Despite a hike in prices of green produce, food prices went up by a moderate 1.8 percent in September, as prices of pulses and legumes plunged by 23.7 percent and spices became cheaper by 4.2 percent. 

Among other food products, prices of cereal grains and their products went up by 0.2 percent, meat and fish rose by 3.3 percent, and milk products and eggs increased by 4.5 percent, shows the NRB report.

Also, prices of non-food items jumped by 4.7 percent in September, as prices of clothes and footwear went up by 5.6 percent and housing and utilities bills soared by 5.9 percent.

Inflation has been moderating in Nepal since November 2016 and has stood at less than 5 percent, providing big relief to consumers who were used to seeing double-digit consumer price hike.

One of the reasons for this is India’s decision to fix inflation target of 4 percent with upper tolerance level of 6 percent and lower limit of 2 percent. This means India will not allow inflation to exceed 6 percent or drop below 2 percent. 

This Indian central bank policy is expected to help Nepal because one of the factors that drives up consumer prices here is price hike in India, as the country imports almost 65 percent of goods from the southern neighbour. 

Inflation stood at 3.3 percent in India in September.

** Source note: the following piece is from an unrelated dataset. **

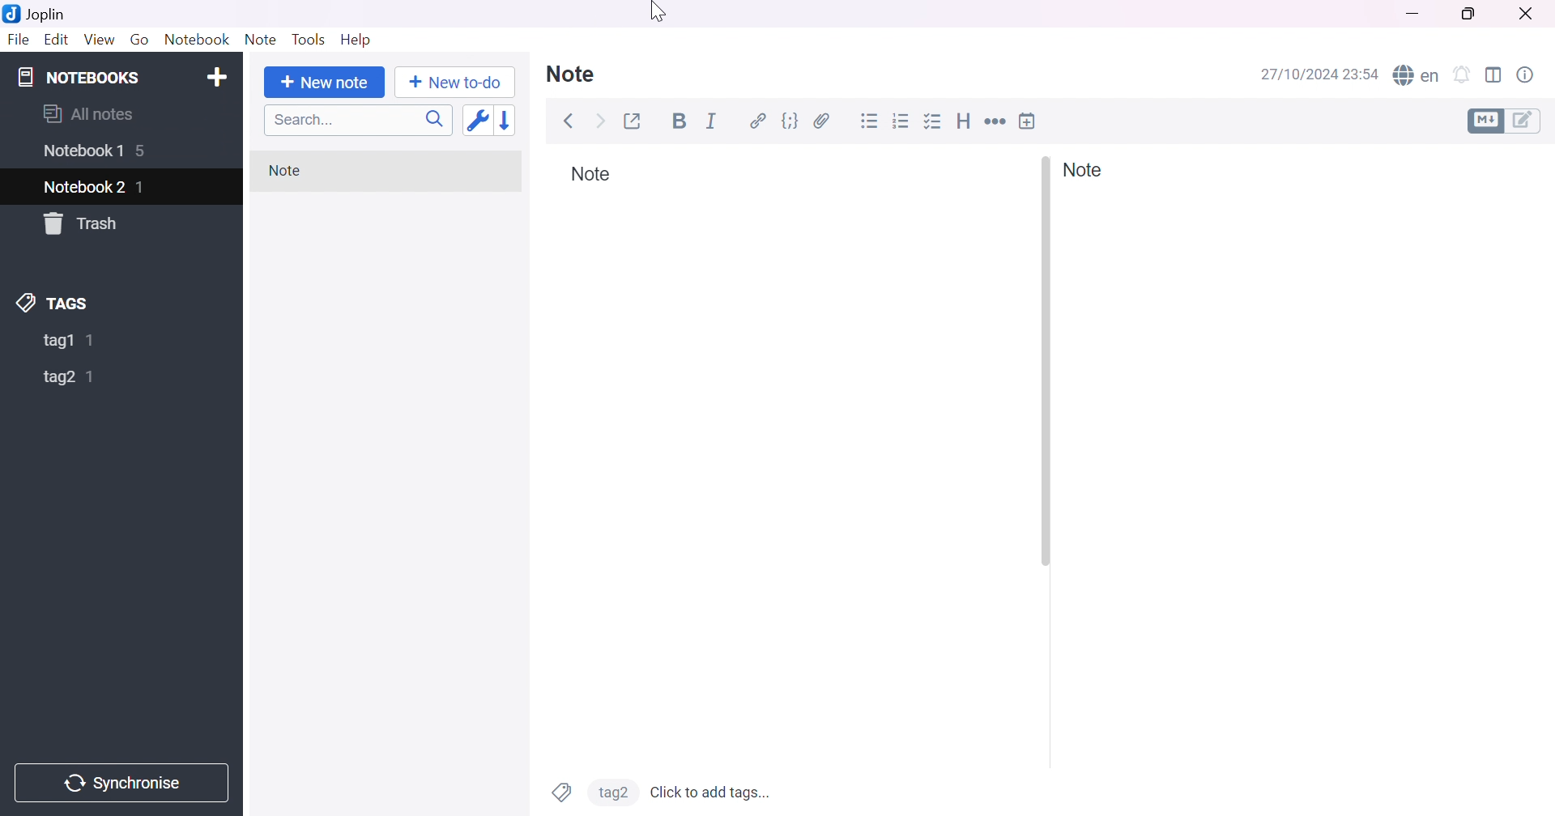  Describe the element at coordinates (1507, 121) in the screenshot. I see `Toggle editors` at that location.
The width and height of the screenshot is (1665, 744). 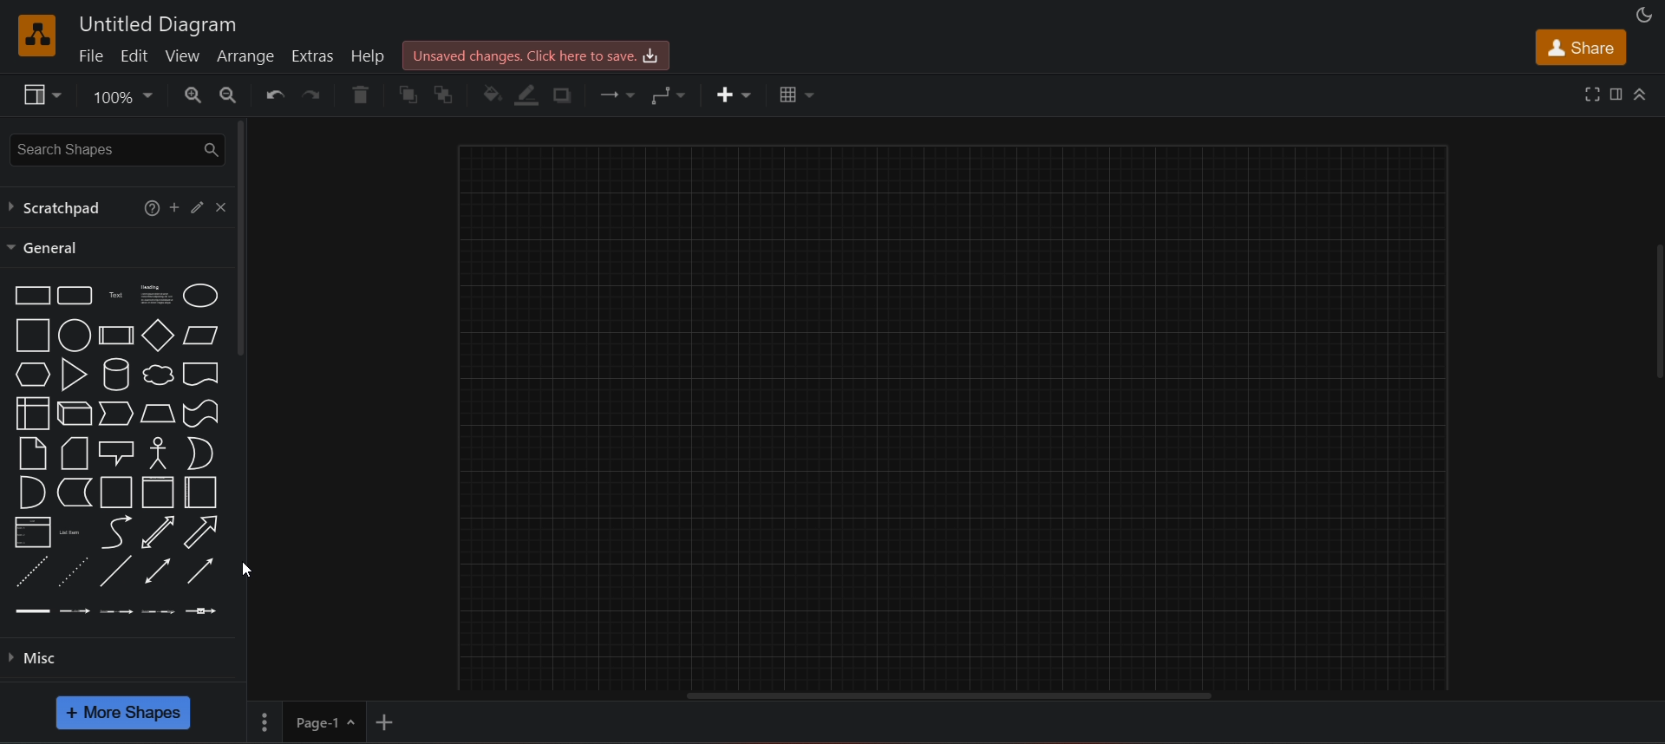 What do you see at coordinates (315, 94) in the screenshot?
I see `redo` at bounding box center [315, 94].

However, Nepal does not always enjoy the benefits of lower price in India. In January 2016, for instance, inflation stood at 5.7 percent in India, while prices had gone up by an average of 12.1 percent in Nepal.

The inflation wedge between Nepal and India, according to the NRB, had widened at that time due to supply-side constraints, such as lingering impact of earthquakes of April and May, 2015, unrest in southern plains and disturbances on trade routes in southern parts of the country.

At that time, protests in the Tarai and blockade had affected movement of cargo vehicles and completely halted imports of goods, crippling the country’s supply system. Also, black marketing thrived at that time, which jacked up prices of most of the essentials, building inflationary pressure.